The scope of an arbitration agreement
It is not uncommon in international transactions for parties to execute multiple agreements. Unfortunately, however, dispute resolution clauses in the respective agreements, for various reasons mostly out of lack of attention at the drafting stage, are not aligned to cause all the disputes arising under the multiple agreements to be referred to a single dispute resolution mechanism. Likewise it is not uncommon in international transactions for multiple parties to execute various agreements in a series of transactions in unrelated projects. These situations inevitably force the parties to be engaged in contention and challenge on the scope of the arbitration agreement.
The so-called optional arbitration clause
A dispute resolution clause in various form contracts in Korea frequently used by many industrial associations include a so-called optional arbitration clause, under which either parties could opt for an arbitration or a civil action before the court as means of resolving disputes arising between or among the parties. The validity of this so-called optional arbitration clause by itself has been the source of dispute.

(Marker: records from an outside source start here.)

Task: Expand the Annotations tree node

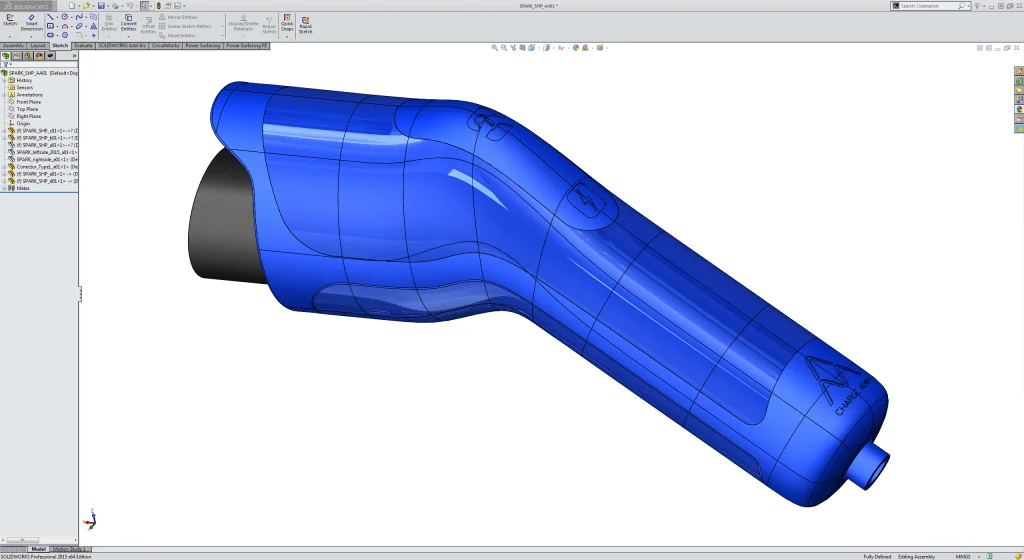Action: (6, 95)
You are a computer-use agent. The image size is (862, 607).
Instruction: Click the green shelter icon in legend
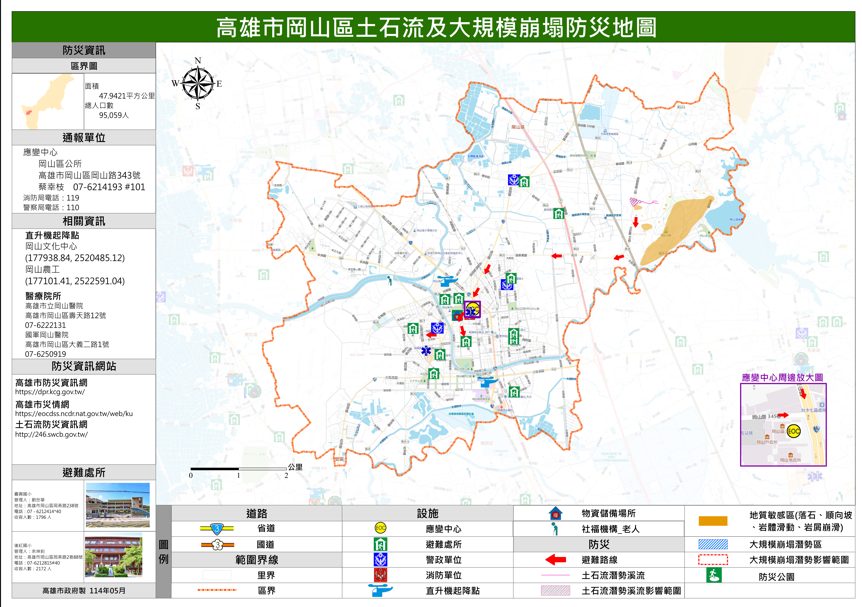(380, 544)
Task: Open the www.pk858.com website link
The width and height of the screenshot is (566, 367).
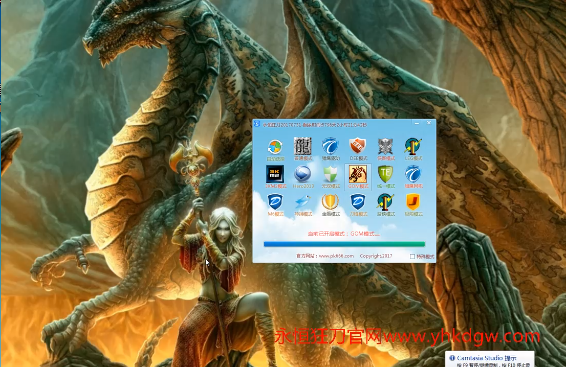Action: click(x=336, y=256)
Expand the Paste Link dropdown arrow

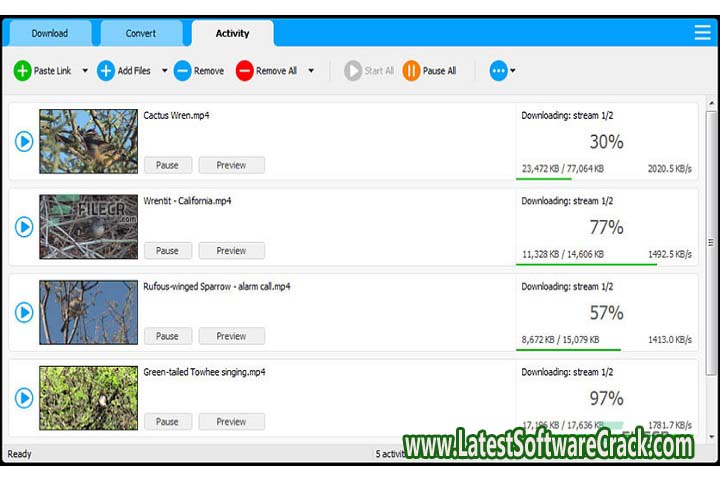tap(85, 71)
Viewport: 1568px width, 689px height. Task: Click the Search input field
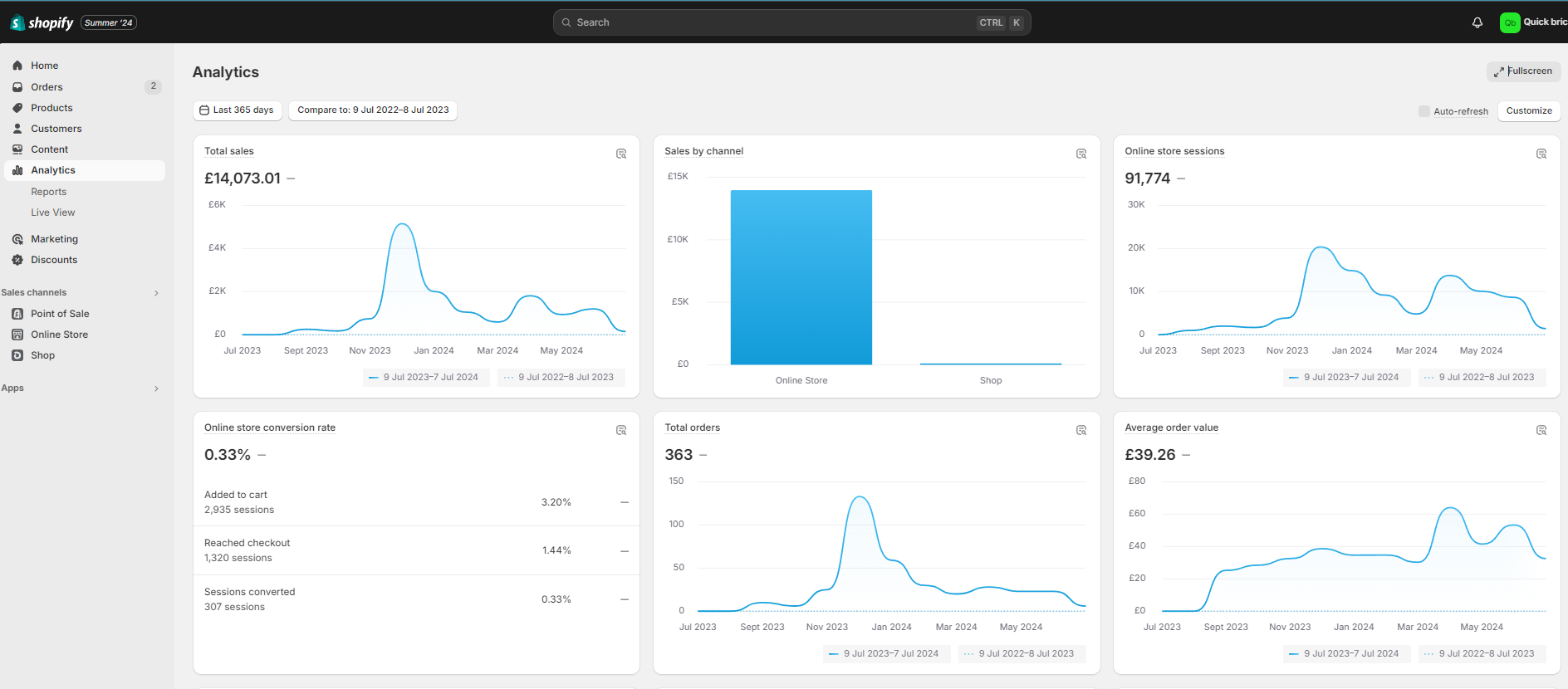(x=772, y=22)

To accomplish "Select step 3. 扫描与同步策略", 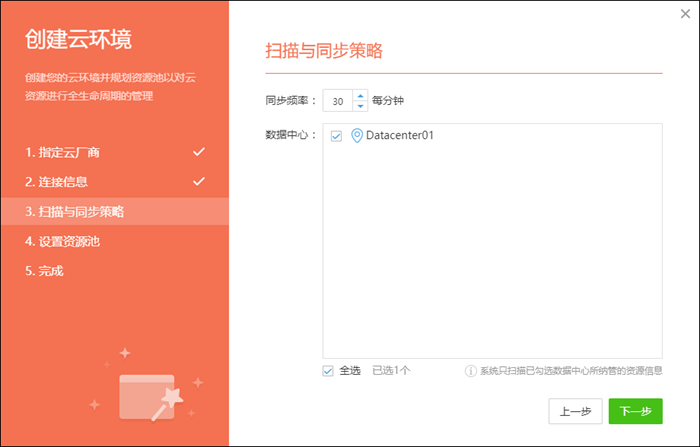I will click(75, 211).
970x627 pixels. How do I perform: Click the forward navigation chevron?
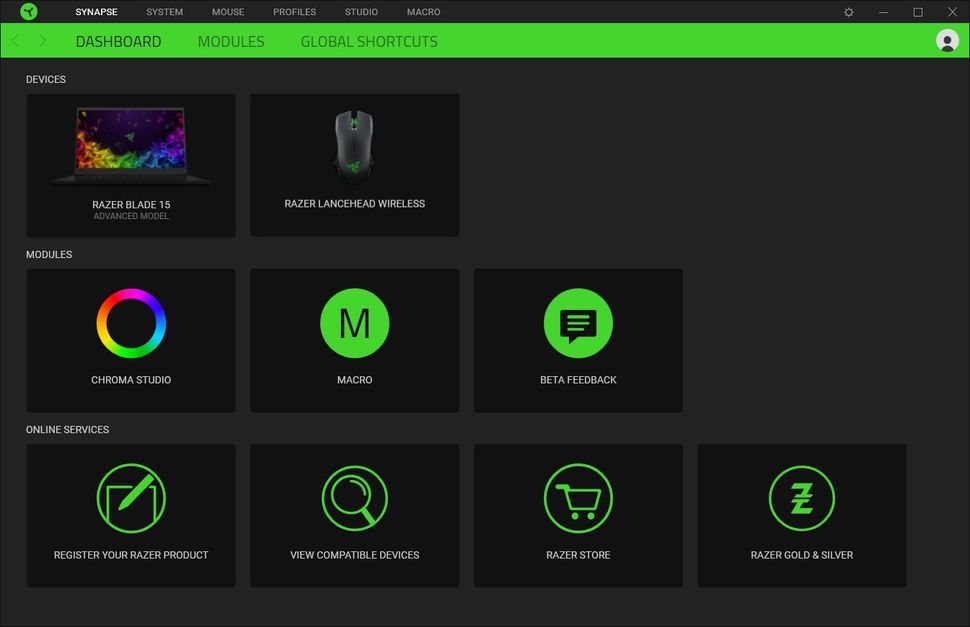pyautogui.click(x=43, y=41)
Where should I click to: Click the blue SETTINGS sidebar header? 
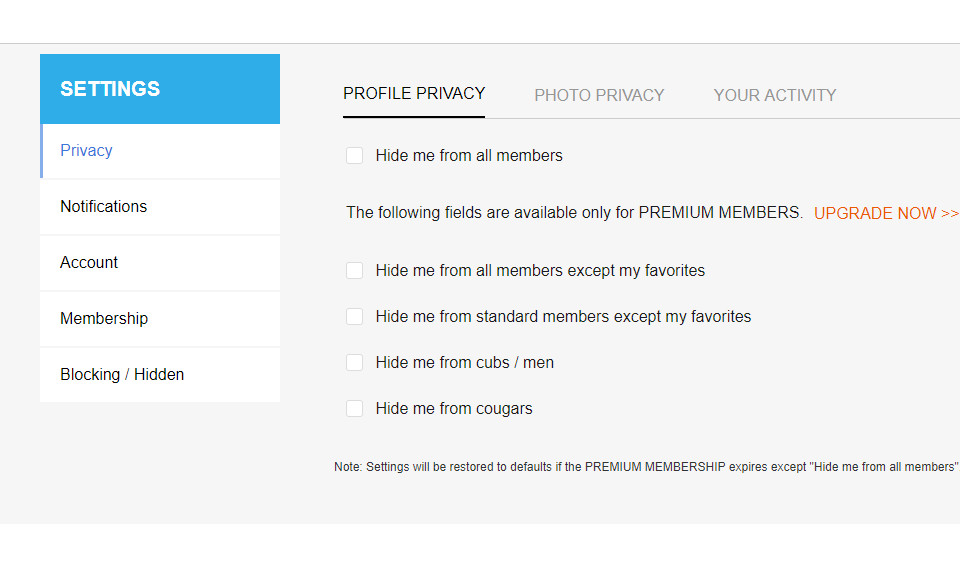[x=160, y=89]
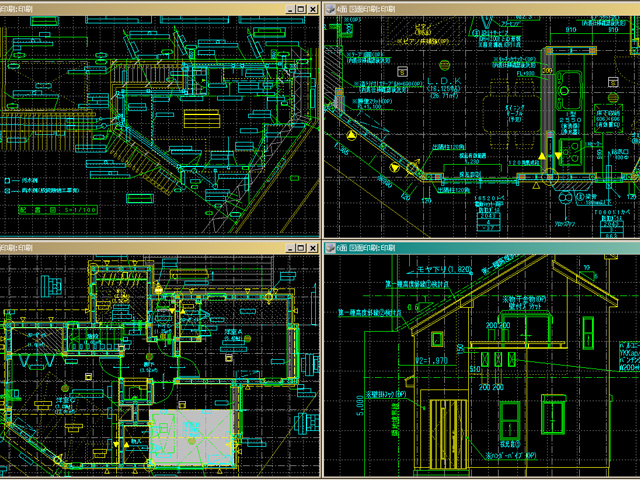Minimize the site plan drawing window
The height and width of the screenshot is (480, 640).
pyautogui.click(x=288, y=7)
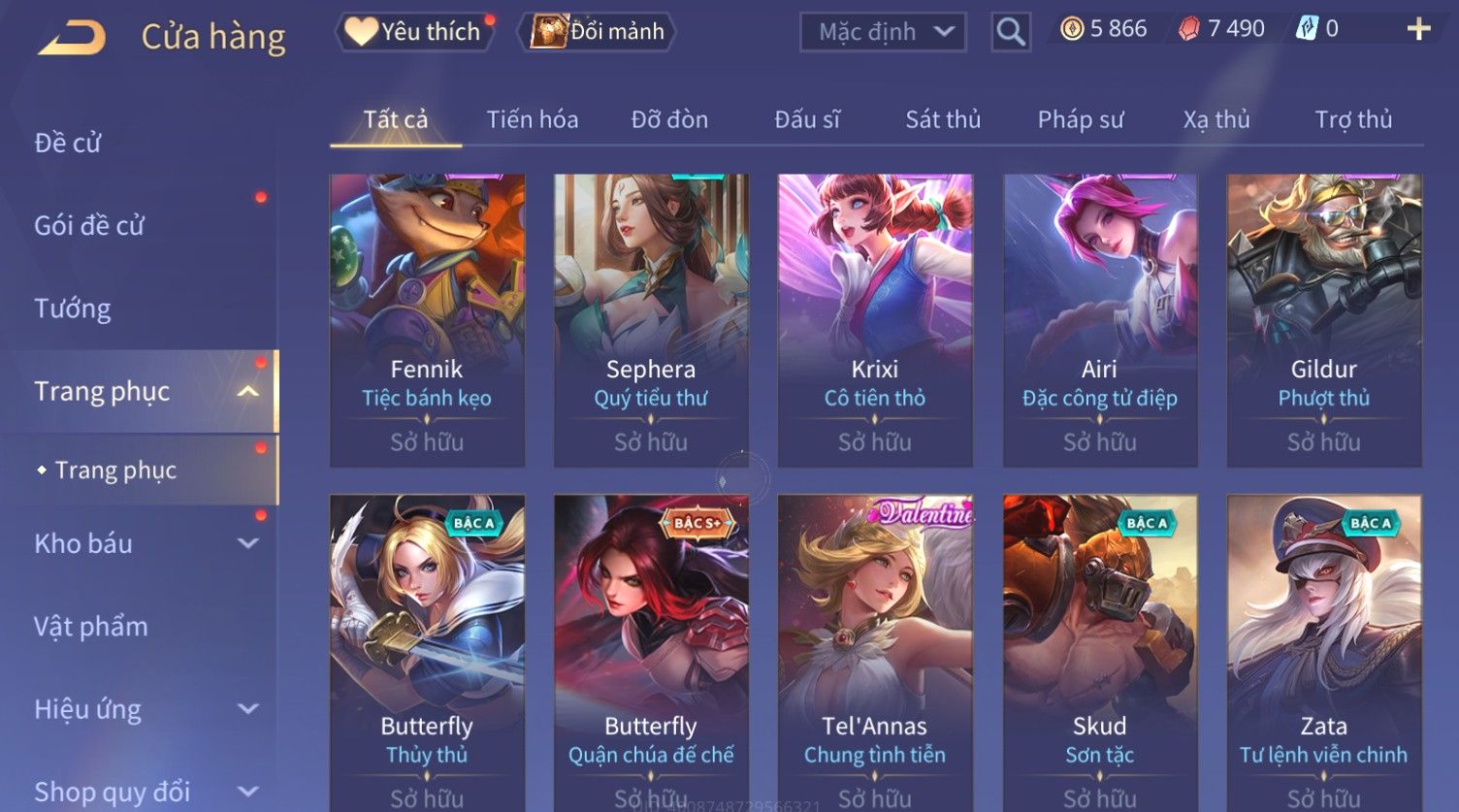Click the blue voucher balance icon

pos(1307,29)
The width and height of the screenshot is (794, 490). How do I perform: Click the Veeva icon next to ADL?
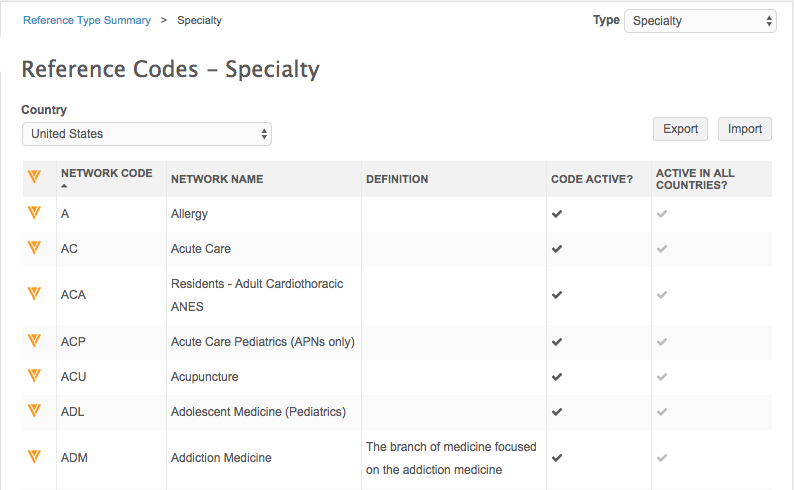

The paragraphs below will discuss specific provisions of the Act and decisions by Korean courts with respect to each of the foregoing issues.
The existence or validity of an arbitration agreement
Relevant articles of the Act
Dismissal of a civil action on the ground of an arbitration agreement
As briefly introduced above, according to article 9(1) of the Act, a court, before which a civil action is brought regarding a matter that should have been the subject of an arbitration agreement, shall dismiss the civil action when the respondent raises a defence on the ground of the existence of an arbitration agreement. However, if the court finds out that the alleged arbitration agreement does not exist, is null and void, has become invalid, or is incapable of being performed, the court shall not dismiss the civil action and instead shall proceed to decide the case on the merits. The Act in principle is applied to arbitrations seated in Korea, but it applies to all arbitrations, regardless of where they are seated, in case of article 9 (article 2(1) of the Act), ie, when the respondent raises a defence on the ground of the existence of an arbitration agreement.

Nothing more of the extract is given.